It is well known that water boils at 100°C. But this is only true at sea level, since boiling point depends on atmospheric pressure: the higher the altitude, the thinner the atmosphere, and the lower the boiling point. For instance, at the top of Mount Everest, water boils at 60°C. But on Mars, where the atmosphere is much thinner than on Earth, it can boil at temperatures as low as 0°C. During the martian summer, when the subsurface water ice begins to melt and emerge at the surface, where the mean temperature reaches 20°C, it immediately starts to boil. This is also the case for the flows of saline water discovered last year. So could an evaporating liquid alter the martian landscape?
To find out, a team of researchers from the Open University in the United Kingdom used a former diving decompression chamber to reproduce the low pressure of the martian atmosphere. At the same time, another team from the GEOPS laboratory (CNRS/Université Paris-Sud) carried out the same experiment, but this time in a cold chamber at Earth’s atmospheric pressure. In both chambers, a block of pure water ice, followed by one of saline water ice, was melted at a temperature of 20°C (as on Mars in summer) on a sand-covered slope.
The experiments showed that in the flows produced under terrestrial conditions, the water gradually seeped into the sand, leaving no trace on the surface after drying. However, what was observed in the martian chamber was very different. The water produced by the melting ice started to boil as soon as it reached the surface, and the gas released caused the ejection of sand grains. These gradually formed small ridges at the front of the flow, which, as they grew larger, became unstable and actually produced avalanches of dry sand. The process was even more violent at lower pressures. Contrary to what is observed on Earth, the surface, once dry, therefore exhibited a series of ridges.

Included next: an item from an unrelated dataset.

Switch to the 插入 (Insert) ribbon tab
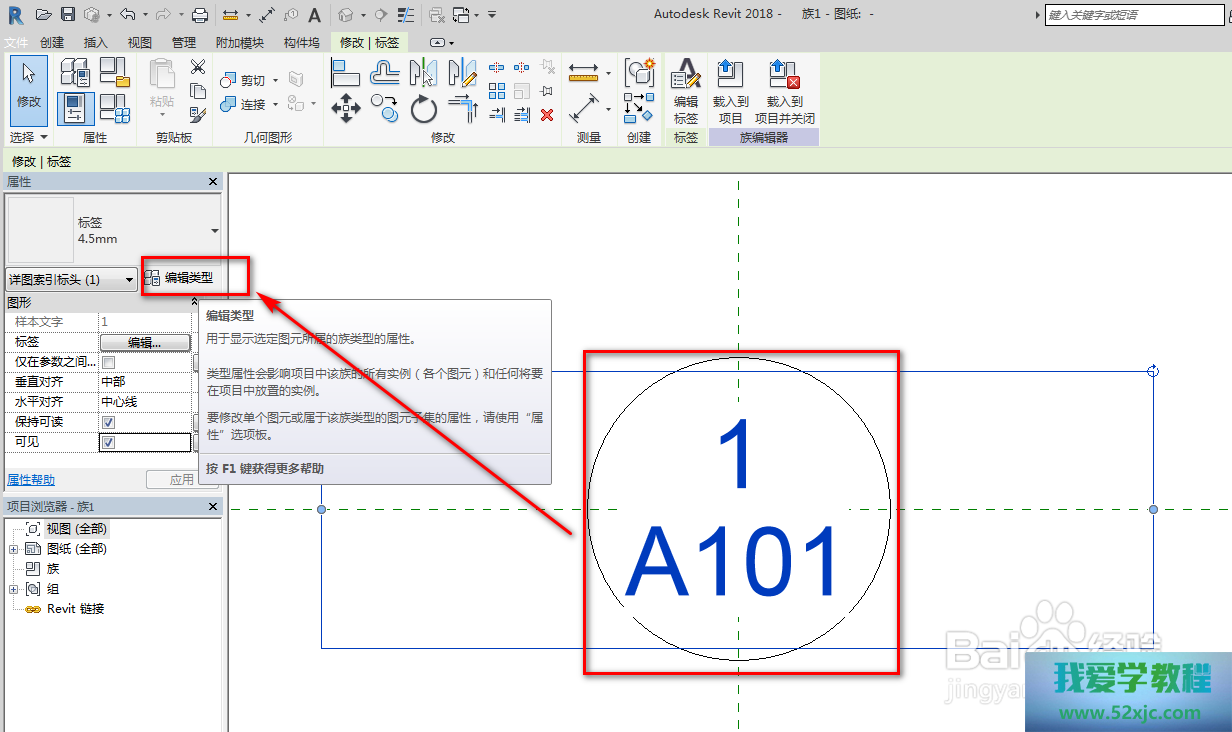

This process is not as efficient in the case of saline water since it is more stable than pure water under martian conditions. However, since saline water is more viscous, it can carry along sand grains and form small channels, a process that can sometimes become explosive under low pressure.
These findings, analyzed along with other laboratories worldwide, including the Institut d’Astrophysique Spatiale (CNRS/Université Paris Sud), provide new insight into the effect of the flow of water — whether saline or not — on the surface of Mars. Far from making its action insignificant, the water’s instability considerably increases its impact on surface morphology. This broadens the potential range of processes that could explain the activity on the martian surface, such as that observed in spring on the planet’s slopes during the melt of winter frost made up of CO2 and water ice, as well as the dark flows — recurring slope lineae — seen in summer.
The possible presence of liquid water on the surface of Mars is a key question in the search for environments potentially favorable to life. Until now, detecting liquid water depended on identifying morphologies similar to those produced on Earth by the flow of liquid water, such as channels, gullies, or simply the seasonal appearance of dark traces caused by dampening of the surface. However, the flows produced in the laboratory show that morphologies produced under either martian or terrestrial conditions are different. Direct comparison between landforms produced on Earth and on Mars does not therefore appear to be appropriate for detecting the appearance of a liquid on Mars, thus altering our interpretation of the martian surface.